An analytical perspective on the ‘Armada Portrait’

Painted in 1588, the Armada Portrait sums up the devastating or triumphant events of the same year, depending on the view you take. Elizabeth I successfully fought off the Spanish Catholic threat that was openly supported by Pope Sixtus V and led by King Philip II.

The Queen herself is portrayed as a heroic warrior, which is illustrated through the paintings of the jubilant happenings within the naval war within the portrait, giving a dramatic insight of another place and time in the painting. Elizabeth’s face is cold and strong, giving the essence of her power, authority and representing her undefeated throne. It may have even acted as an instrument of humiliation for the defeated party. The fact her hand is firmly placed over a globe illuminates her unlimited power over nations, especially over the Americas which is the country her hand is touching. At this time, she was colonising the Americas with the help of her close advisor Francis Drake, later made Sir. The crown very visibly placed behind her reminds the audience of her status and position, thereby stressing the obedience required of them.

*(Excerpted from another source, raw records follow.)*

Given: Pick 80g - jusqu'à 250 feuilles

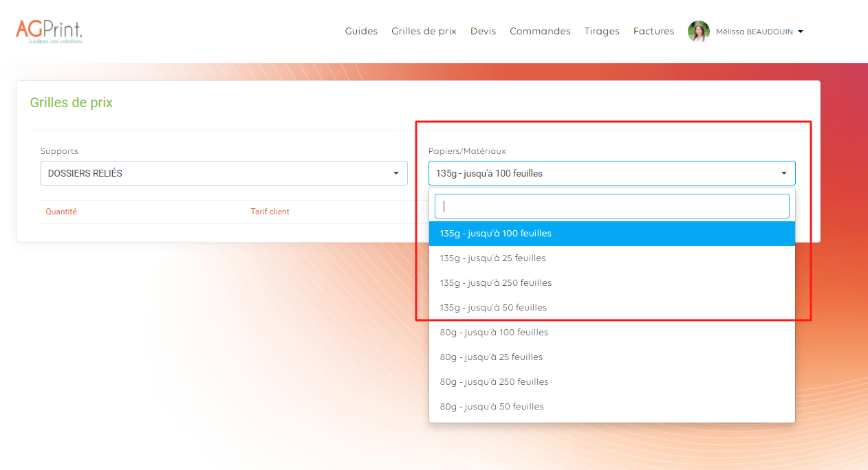Looking at the screenshot, I should pyautogui.click(x=494, y=382).
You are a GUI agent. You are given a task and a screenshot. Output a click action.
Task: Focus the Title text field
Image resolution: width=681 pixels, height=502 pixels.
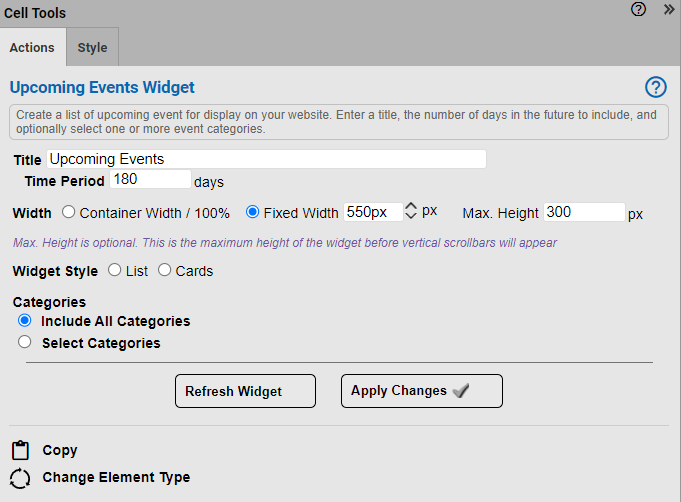[266, 159]
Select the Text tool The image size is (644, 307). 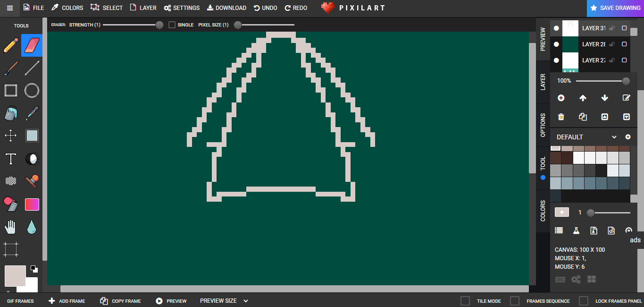point(11,159)
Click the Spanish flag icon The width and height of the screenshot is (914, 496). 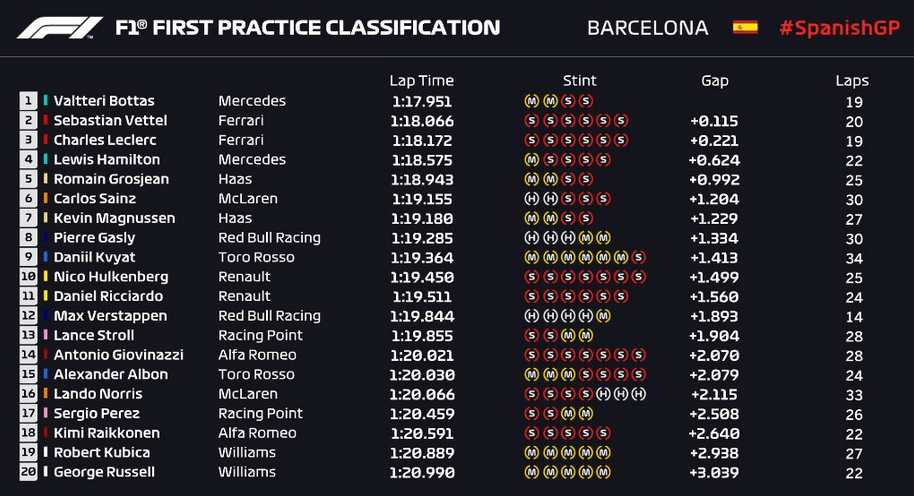(745, 27)
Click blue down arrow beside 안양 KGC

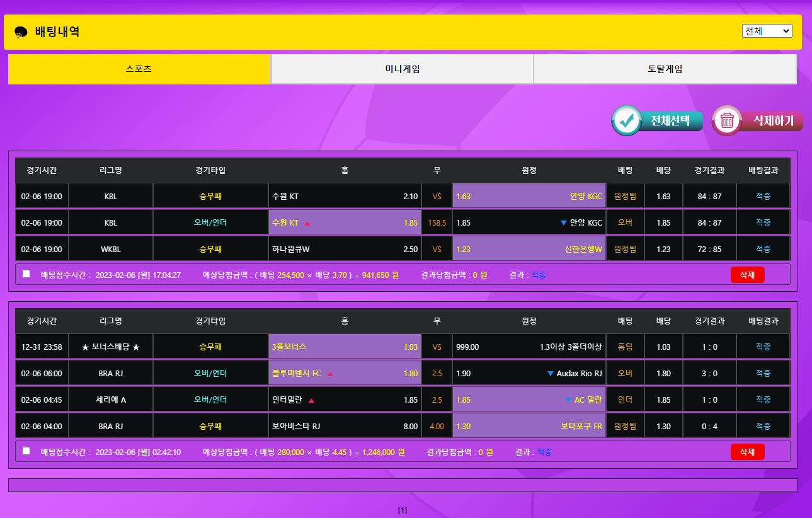[x=563, y=223]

The wearing of multiple bows, especially one placed on her lower abdominal area emphasises her sexual innocence and highlights the fact she had supreme power without depending at all on a male partner. This gives a complete contrast to traditional views of women and they way they were portrayed in earlier paintings. It has been noted that the mermaid carving symbolises the destructive nature of women, and the fact Elizabeth has her back to it illustrates her going against this perspective. (Clare from ‘The Elizabeth Files).

The use of red can be interpreted in many different ways. Firstly, it could represent the lust over the Queen that men may have experienced, and her virginity causing her to be more attractive. On the other hand, it could symbolise the danger she presented to her enemies, as she had just defeated a great nation and opposing religion, which is the final interpretation of this colour. Green is interestingly used, as it is known to portray fertility and the nature of Elizabeth’s personal life goes against this theory. However, it could be argued that green represents the fertility of her kingdom and the successes she was making, causing her to be a great monarch. Furthermore, it could show the safety Elizabeth created for England by winning the war against Spain and Catholicism. Lastly, similar to fertility, it could represent the wealth of her country, which links to the gains she was receiving in her colonies.

To me, this painting symbolises the exceeding amount of power Elizabeth gained as a result of her winning against a force that had been an increasing threat throughout the whole of her reign. This painting would have marked a celebration of her braveness and courage at a time of crisis, as well as her ability to act as a king in war; her speech to her troops at Tilsbury supports this greatly. Elizabeth should still be seen as a miraculous monarch that defended her country in a sophisticated and patriotic style.